Even the Federal Government isn’t happy with this bill. The Obama administration is currently debating whether this bill makes the state ineligible for any kind of federal funded assistance.

State and local governments across the country have spoken out against the bill, banning travel to North Carolina, including Connecticut, Minnesota, New York, Vermont, and Washington; the District of Columbia; the counties of Cuyahoga, Ohio, Multnomah, Oregon, and Summit, Ohio; and the cities of Atlanta, Boston, Chicago, Cincinnati, Dayton, Honolulu, Los Angeles, Miami Beach, New York City, Oakland, California, Philadelphia, Portland, Oregon, Providence, Royal Oak, Michigan, Salt Lake City, San Francisco, Santa Fe, New Mexico, Seattle, Tampa, West Palm Beach, Florida, and Wilton Manors, Florida.

Even the North Carolina cities of Carrboro, Greensboro, Durham, Chapel Hill, Asheville and Raleigh are in open opposition to the bill.

But now, opponents to HB2 have a real chance at overturning it, thanks to the 4th Circuit decision. But don’t be mistaken. This is not the end of the fight. It’s simply a federal court ruling on the meaning of Title IX, which applies to education. However, federal cases and lead to supreme court cases, as with the fight for marriage equality, culminating in the SCOTUS ruling last summer.

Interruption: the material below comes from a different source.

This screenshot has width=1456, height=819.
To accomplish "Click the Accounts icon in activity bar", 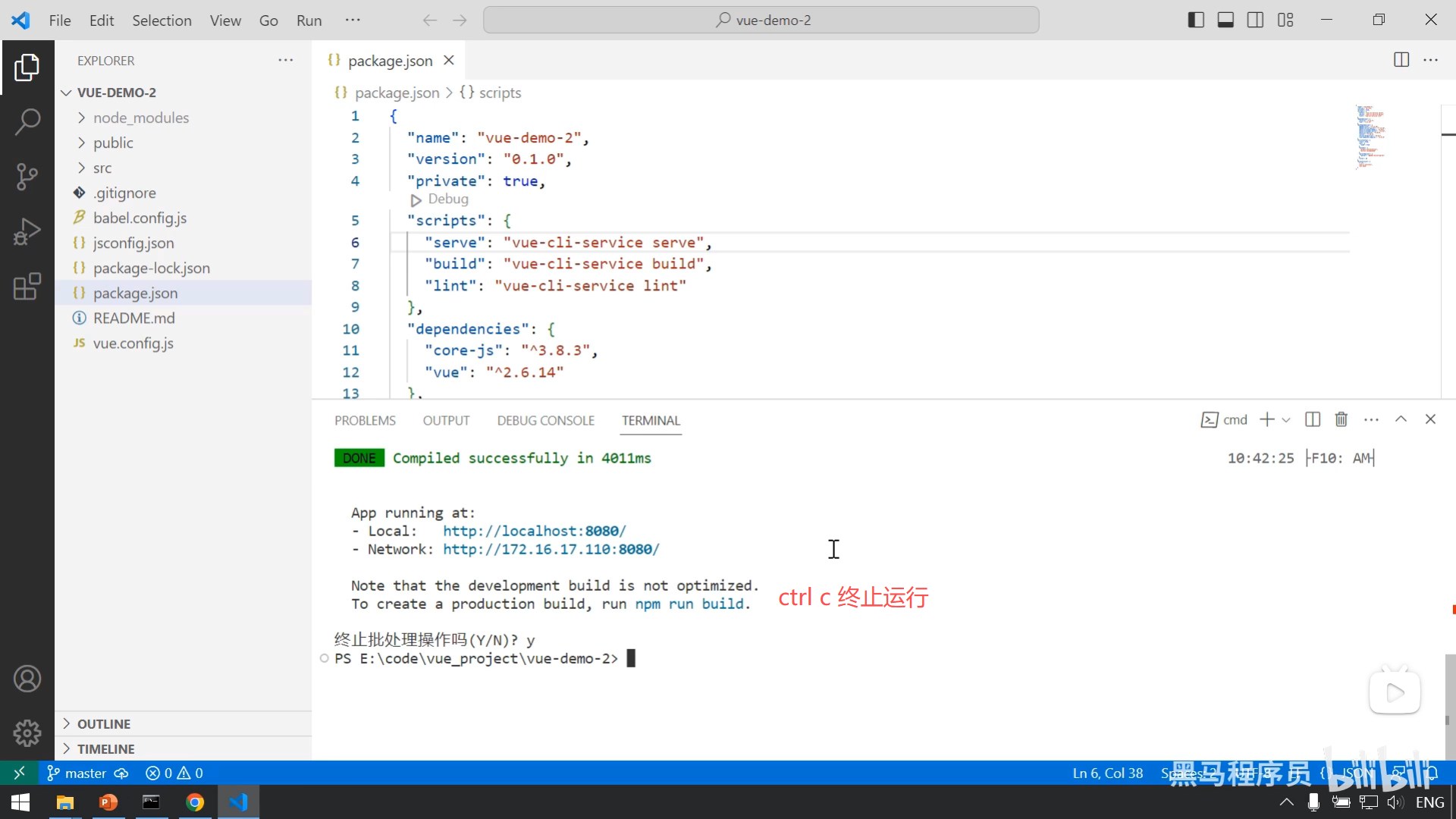I will [27, 679].
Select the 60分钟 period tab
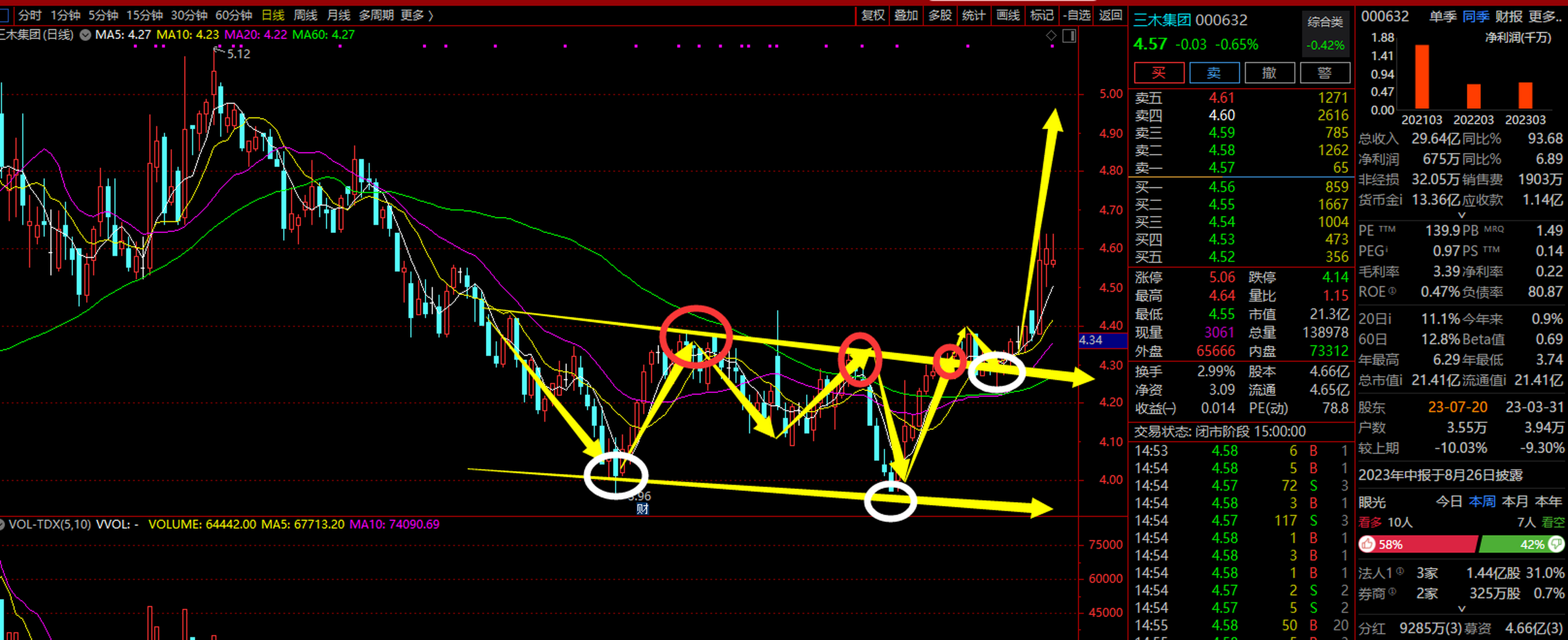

And something else to keep in mind, the 4th Circuit didn’t completely overturn the district court’s decision in the Gloucester County Public Schools case. Instead, it remanded it back to the District Court, stating that the original ruling was without basis and unconstitutional. Which is still a big deal! But there is a long way to go.

This fight is not over, but rather, it is just beginning. Let’s go get ’em.